Home Banking: Online Moves to Build Small-Bank Presence Via Trade Group

Home banking and bill payment processor Online Resources and Communications Corp. has recently allied itself with two major state banking associations in an effort to build greater market share among smaller banks.

The McLean, Va.-based home banking services company has signed marketing agreements with the Maryland Bankers Association and the New York State Bankers Association to promote its services to their predominantly community bank membership.

Online Resources provides transaction processing, communications, bill- paying, and customer service to the banks that market remote banking services via telephone, or the increasingly popular souped-up version of this medium, the so-called screen phone. Online Resources officials said the company also intends to expand its array of services out to encompass PC-based banking by September.

Thus far, Online Resources has inked deals with a handful of banks, according to Robert Drennan, an executive vice president with Online Resources. He said three of them are large institutions in the regional and larger range, most notably NationsBank Corp.

But, through its new affiliations, Online Resources hopes to build up its customer base among smaller banks, an area where executives see the opportunity to make greater headway faster than it might with larger financial institutions.

"The community banks have a more immediate sense of urgency," Mr. Drennan said. "They know the bigger banks are going to do it eventually...They (small banks) can do it quicker to hold their ground."

Mr. Drennan said most often the larger banks become enmeshed in "noncommittal pilots." Whereas, their smaller, more nimble community bank counterparts have a greater tendency to jump in with both feet and ramp up their programs faster and with less red tape.

Aside from NationsBank, Online Resources' other two public customers are Mechanics Bank, a community bank on the West Coast, and Wilbur National Bank, a community-sized bank in New York State that the company enlisted through the New York State Bankers Association. Mechanics Bank is just rounding out the end of its first month piloting the service with some of its employees. Wilbur National, Mr. Drennan said, should be up and running by September.

By working through these umbrella organizations, the smaller banks can band together and boost the number of users and transaction volume, and thereby get a better deal on the cost of their services, Mr. Drennan said.
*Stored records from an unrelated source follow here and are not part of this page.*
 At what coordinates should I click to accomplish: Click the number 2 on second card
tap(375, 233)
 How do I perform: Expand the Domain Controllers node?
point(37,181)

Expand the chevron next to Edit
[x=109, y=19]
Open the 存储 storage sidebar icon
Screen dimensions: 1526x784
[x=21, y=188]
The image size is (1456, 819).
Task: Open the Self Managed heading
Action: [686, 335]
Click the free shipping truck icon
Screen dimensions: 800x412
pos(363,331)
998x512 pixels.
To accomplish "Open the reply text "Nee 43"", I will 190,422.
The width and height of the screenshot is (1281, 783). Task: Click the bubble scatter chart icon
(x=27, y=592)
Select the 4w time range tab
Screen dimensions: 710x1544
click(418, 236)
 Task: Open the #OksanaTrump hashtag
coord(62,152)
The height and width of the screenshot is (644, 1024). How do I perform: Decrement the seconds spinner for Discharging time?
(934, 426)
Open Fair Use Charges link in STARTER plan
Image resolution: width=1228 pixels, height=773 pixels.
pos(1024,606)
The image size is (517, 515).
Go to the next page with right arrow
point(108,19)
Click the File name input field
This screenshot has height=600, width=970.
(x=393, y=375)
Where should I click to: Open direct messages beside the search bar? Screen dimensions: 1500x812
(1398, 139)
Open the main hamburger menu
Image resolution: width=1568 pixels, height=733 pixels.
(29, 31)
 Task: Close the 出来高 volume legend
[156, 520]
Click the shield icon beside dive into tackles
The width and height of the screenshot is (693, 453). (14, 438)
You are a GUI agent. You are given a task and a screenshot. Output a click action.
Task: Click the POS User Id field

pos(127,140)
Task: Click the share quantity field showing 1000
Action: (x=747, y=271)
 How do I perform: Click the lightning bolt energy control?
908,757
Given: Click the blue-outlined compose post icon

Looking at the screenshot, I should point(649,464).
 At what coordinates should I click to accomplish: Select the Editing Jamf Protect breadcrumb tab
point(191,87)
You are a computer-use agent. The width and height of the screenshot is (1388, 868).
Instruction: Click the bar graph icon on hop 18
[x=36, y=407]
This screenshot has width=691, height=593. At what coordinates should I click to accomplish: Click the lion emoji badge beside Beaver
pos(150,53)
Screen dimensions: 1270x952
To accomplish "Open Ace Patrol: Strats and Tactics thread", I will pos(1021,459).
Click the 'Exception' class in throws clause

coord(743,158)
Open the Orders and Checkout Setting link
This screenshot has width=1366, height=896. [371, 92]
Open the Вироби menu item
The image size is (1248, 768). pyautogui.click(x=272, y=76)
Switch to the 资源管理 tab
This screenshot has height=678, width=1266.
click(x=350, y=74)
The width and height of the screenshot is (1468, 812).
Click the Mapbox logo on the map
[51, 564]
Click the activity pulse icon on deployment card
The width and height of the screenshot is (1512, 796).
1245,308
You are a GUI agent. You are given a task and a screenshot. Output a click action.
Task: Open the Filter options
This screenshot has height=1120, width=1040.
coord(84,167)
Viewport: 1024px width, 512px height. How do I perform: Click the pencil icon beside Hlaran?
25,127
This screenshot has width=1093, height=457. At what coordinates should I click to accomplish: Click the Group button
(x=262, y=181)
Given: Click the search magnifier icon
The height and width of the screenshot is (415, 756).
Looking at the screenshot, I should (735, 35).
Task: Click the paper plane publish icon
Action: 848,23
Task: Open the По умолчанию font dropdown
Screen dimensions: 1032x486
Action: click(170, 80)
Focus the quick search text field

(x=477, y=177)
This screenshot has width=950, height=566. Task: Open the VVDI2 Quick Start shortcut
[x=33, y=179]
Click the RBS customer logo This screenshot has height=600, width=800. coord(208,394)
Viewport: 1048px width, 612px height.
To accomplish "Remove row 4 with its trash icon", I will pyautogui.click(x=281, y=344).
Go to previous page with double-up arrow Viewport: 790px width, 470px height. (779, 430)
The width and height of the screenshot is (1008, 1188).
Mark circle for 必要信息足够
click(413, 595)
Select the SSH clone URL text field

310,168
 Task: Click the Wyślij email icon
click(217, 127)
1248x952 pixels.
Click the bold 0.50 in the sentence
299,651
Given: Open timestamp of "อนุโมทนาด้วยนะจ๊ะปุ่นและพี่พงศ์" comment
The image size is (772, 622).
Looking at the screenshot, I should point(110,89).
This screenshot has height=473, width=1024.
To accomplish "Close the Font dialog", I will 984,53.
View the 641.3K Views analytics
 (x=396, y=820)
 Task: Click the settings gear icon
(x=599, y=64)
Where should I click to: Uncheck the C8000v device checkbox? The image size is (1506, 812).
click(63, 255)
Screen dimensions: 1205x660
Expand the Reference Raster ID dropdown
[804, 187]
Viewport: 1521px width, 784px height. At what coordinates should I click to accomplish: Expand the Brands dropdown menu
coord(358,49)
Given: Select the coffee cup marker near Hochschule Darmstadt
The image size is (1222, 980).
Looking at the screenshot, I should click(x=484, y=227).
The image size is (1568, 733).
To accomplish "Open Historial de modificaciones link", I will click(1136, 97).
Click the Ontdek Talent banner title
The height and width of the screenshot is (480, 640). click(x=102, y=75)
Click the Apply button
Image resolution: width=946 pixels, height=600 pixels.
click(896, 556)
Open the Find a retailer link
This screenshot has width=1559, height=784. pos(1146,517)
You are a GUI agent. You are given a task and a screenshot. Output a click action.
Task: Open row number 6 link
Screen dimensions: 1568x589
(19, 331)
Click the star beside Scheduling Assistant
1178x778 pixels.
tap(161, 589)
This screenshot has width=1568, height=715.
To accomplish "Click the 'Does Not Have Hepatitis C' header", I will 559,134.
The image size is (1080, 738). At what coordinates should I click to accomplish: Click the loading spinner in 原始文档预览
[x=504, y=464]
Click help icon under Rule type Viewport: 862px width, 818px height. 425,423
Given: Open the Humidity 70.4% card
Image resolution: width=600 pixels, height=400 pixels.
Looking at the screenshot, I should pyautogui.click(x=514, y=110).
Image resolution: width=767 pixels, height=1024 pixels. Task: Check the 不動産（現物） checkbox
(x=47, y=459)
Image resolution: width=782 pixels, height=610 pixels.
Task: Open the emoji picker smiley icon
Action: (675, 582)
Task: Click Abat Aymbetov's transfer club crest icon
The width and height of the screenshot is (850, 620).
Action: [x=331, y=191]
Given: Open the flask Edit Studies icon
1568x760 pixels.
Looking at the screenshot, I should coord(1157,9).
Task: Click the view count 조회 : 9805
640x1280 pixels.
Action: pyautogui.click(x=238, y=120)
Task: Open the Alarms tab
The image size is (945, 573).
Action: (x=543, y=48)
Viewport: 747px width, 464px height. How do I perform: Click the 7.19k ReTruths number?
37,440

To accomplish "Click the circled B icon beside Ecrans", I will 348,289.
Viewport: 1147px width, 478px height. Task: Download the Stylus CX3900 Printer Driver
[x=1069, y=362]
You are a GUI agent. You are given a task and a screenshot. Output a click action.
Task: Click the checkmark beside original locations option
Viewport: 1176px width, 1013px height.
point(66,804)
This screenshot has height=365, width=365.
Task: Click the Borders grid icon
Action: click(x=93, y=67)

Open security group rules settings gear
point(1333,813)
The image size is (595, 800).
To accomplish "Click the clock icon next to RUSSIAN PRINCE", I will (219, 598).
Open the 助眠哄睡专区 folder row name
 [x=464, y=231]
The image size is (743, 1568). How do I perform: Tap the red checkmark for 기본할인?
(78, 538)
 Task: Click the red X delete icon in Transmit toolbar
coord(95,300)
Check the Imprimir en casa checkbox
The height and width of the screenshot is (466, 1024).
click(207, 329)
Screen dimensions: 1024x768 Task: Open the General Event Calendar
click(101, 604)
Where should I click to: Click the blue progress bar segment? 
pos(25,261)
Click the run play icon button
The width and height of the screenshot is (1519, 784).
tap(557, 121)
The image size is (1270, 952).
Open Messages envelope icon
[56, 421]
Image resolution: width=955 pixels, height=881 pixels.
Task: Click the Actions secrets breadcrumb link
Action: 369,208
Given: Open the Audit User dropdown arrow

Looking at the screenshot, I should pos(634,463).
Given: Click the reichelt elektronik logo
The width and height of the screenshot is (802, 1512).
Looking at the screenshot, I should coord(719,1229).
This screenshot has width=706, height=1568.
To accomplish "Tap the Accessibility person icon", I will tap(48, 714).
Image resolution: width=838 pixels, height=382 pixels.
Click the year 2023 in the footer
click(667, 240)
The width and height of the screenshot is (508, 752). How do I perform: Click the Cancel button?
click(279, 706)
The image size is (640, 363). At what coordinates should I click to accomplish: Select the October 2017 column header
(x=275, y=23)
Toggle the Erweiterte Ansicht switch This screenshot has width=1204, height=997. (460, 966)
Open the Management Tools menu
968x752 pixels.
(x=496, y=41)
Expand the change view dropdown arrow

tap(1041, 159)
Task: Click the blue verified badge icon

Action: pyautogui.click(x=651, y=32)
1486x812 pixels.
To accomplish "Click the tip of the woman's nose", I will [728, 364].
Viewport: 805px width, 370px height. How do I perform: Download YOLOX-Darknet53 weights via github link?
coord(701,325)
He said the pricing for Online's services goes down based on the number of bank customers using the services. Therefore, several small banks enlisting these services through one association could drop the cost by as much as $2 per customer per month, he added.

According to John B. Bowers Jr., the executive vice president of the Maryland Bankers Association, his group comprises 91 of the state's 95 banks. He said at least two-thirds of these are community banks with $1 billion or less in assets.

He agreed bank members of his association may be more apt to offer such services if the cost was drawn down by banding together.

"Community banks can't wait any longer for some of the technology to trickle down," Mr. Bowers said. "The thing that struck us is that the Online technology is available now and is something the banks can implement fairly easily and in a cost-effective manner."